*To do:* Extract all lines that hold "Serna" from the records below.

━━ Supplied information ━━

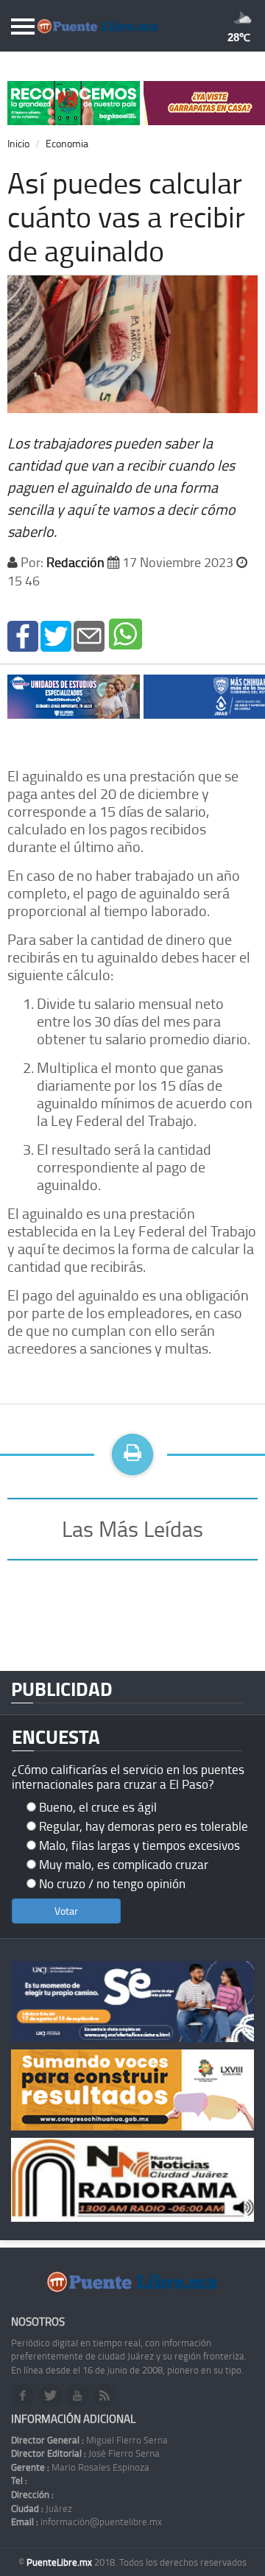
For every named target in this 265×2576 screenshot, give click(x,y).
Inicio (18, 143)
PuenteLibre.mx (60, 2562)
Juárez (41, 2508)
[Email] (89, 635)
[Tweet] (55, 635)
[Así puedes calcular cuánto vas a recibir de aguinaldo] (22, 635)
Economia (67, 143)
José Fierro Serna (85, 2453)
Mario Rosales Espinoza (80, 2467)
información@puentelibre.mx (86, 2521)
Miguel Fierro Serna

━━━

*Task result:*
José Fierro Serna (85, 2453)
Miguel Fierro Serna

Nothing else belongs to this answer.